Taleb, herdeiro (a contragosto) de Hegel?

Nos livros do Nassim Nicholas Taleb, o filósofo alemão G.W.F. Hegel não é uma presença muito frequente, e quando este dá as caras, nunca é de maneira elogiosa. Em Antifrágil, por exemplo, Taleb fala dos autores que ele foi lendo desde a sua juventude, Hegel sendo apenas mais um entre vários (na verdade, um que ele conheceu de forma indireta, através de Alexandre Kojève). Já em Iludidos pelo Acaso, Hegel é criticado tanto pela forma incompreensível como escrevia quanto pela abordagem científica que ele trouxe para o estudo da história. Para dizer o mínimo, não há registros de que o Taleb reconheça o impacto do autor da Fenomenologia do Espírito nos seus trabalhos – ao contrário, digamos, de Karl Popper, quem ele sempre reconhece como uma influência importante, e quem ele cita para refutar o próprio Hegel.

Nunca dei muita importância para esta aversão do Taleb pelo Hegel até ler o texto introdutório ao pensamento do Karl Marx escrita pelo Isaiah Berlin.

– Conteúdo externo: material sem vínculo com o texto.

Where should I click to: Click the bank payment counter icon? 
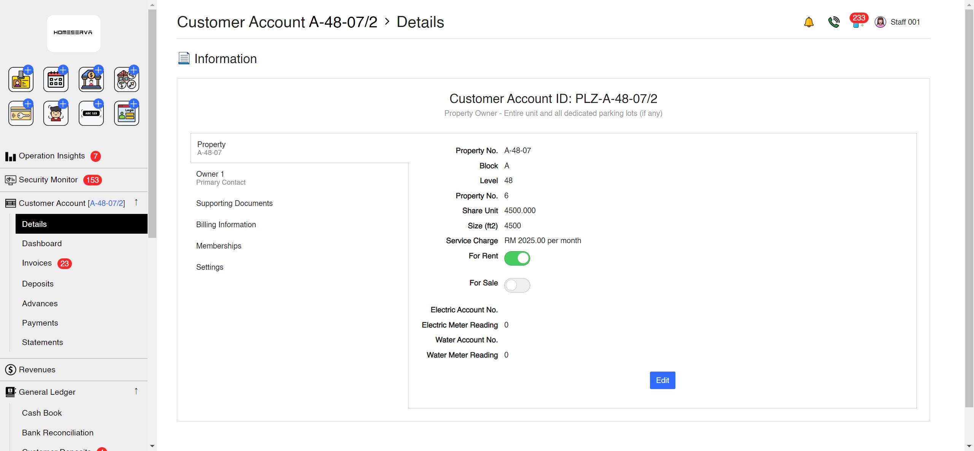(91, 79)
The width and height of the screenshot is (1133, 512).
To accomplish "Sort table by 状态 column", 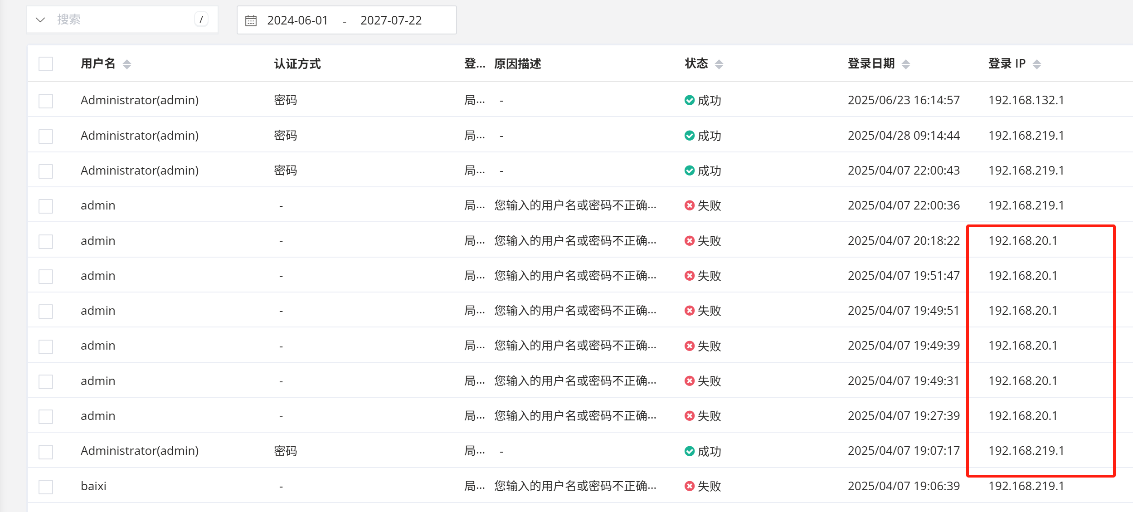I will pos(719,64).
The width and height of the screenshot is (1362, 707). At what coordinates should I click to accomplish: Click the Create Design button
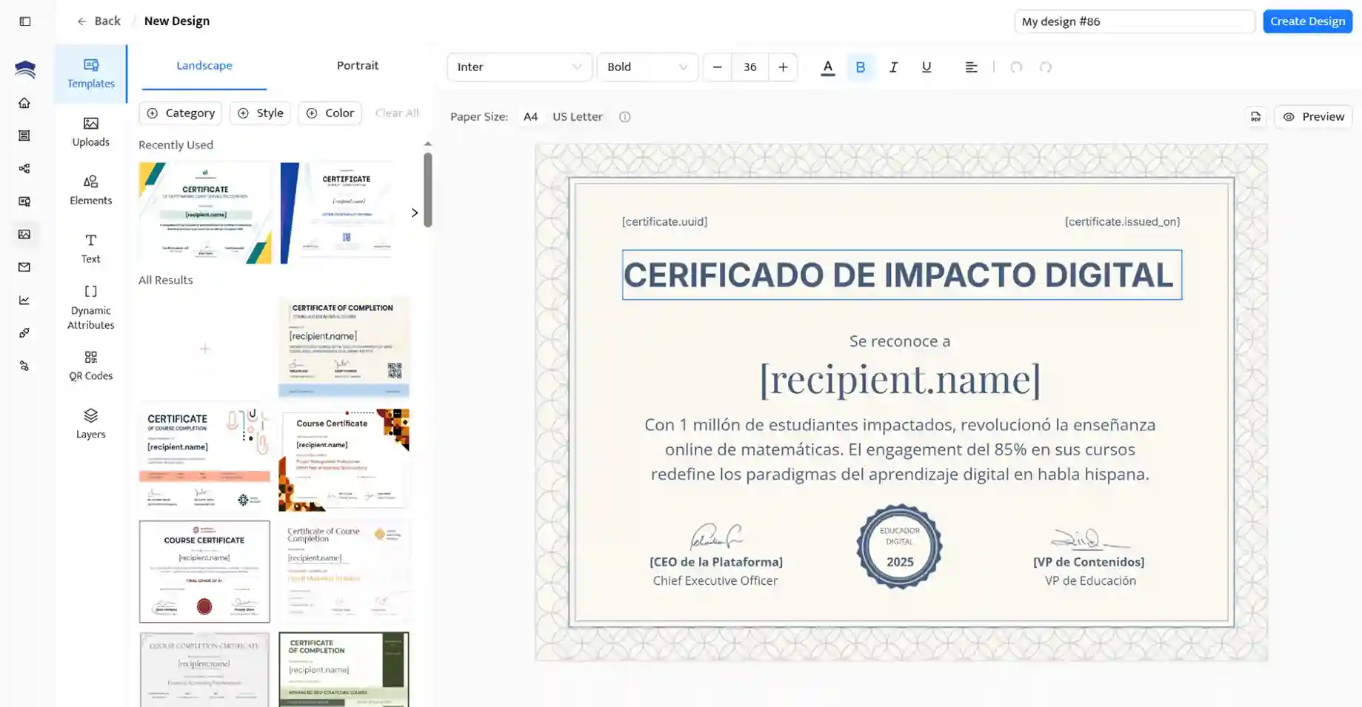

Neste livro, Berlin discute brevemente Hegel, uma das principais influências pro autor do Manifesto Comunista. Berlin diz o seguinte sobre o que ele chama de corrente conservadora de seguidores de Hegel (a tradução é minha):

Os conservadores, proclamando que apenas o real era racional, declaravam que a medida da racionalidade era a realidade, ou a capacidade para a sobrevivência – que o estágio atingido por instituições sociais ou pessoais, como elas existiam num dado momento, era uma medida suficiente da sua excelência.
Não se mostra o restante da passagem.